(Data for the task):

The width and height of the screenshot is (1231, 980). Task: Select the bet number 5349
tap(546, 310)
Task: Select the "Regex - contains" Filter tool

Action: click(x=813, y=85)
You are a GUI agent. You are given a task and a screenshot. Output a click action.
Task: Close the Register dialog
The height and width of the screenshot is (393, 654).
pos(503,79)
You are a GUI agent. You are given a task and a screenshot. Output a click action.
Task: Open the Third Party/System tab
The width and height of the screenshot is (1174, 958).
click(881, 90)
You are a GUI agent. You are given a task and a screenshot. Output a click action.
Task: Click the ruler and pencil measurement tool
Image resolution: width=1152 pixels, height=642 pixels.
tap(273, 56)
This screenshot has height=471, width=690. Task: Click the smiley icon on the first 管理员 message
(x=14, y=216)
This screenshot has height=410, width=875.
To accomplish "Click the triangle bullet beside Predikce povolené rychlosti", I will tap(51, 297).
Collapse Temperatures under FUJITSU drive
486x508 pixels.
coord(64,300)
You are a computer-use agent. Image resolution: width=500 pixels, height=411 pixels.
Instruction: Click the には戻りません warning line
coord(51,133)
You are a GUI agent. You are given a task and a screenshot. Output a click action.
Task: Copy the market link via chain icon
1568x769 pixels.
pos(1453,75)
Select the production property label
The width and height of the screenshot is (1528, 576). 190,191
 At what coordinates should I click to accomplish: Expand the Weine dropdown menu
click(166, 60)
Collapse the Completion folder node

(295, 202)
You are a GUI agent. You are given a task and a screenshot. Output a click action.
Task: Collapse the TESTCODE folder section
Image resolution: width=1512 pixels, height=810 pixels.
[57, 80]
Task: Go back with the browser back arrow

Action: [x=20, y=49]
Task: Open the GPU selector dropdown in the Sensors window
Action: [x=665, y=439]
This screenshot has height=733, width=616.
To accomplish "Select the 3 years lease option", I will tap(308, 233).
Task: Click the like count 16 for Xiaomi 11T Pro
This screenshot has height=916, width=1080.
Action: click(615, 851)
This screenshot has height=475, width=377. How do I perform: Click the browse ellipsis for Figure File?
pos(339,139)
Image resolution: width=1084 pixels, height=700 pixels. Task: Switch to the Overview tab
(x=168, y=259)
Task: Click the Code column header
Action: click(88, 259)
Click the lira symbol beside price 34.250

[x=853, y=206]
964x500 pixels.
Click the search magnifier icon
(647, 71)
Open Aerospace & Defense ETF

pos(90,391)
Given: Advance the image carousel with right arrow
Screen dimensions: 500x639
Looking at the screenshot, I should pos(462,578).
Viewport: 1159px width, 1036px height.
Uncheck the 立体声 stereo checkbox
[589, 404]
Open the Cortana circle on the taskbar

(Description of the task):
Repeat only the lines running from the line that contains "Task: Go back with the browser back arrow" through the last line above, inclusive.

(Completed task):
Task: Go back with the browser back arrow

Action: [x=20, y=49]
Task: Open the GPU selector dropdown in the Sensors window
Action: [x=665, y=439]
This screenshot has height=733, width=616.
To accomplish "Select the 3 years lease option", I will tap(308, 233).
Task: Click the like count 16 for Xiaomi 11T Pro
This screenshot has height=916, width=1080.
Action: click(615, 851)
This screenshot has height=475, width=377. How do I perform: Click the browse ellipsis for Figure File?
pos(339,139)
Image resolution: width=1084 pixels, height=700 pixels. Task: Switch to the Overview tab
(x=168, y=259)
Task: Click the Code column header
Action: click(88, 259)
Click the lira symbol beside price 34.250

[x=853, y=206]
964x500 pixels.
Click the search magnifier icon
(647, 71)
Open Aerospace & Defense ETF

pos(90,391)
Given: Advance the image carousel with right arrow
Screen dimensions: 500x639
Looking at the screenshot, I should pos(462,578).
Viewport: 1159px width, 1036px height.
Uncheck the 立体声 stereo checkbox
[589, 404]
Open the Cortana circle on the taskbar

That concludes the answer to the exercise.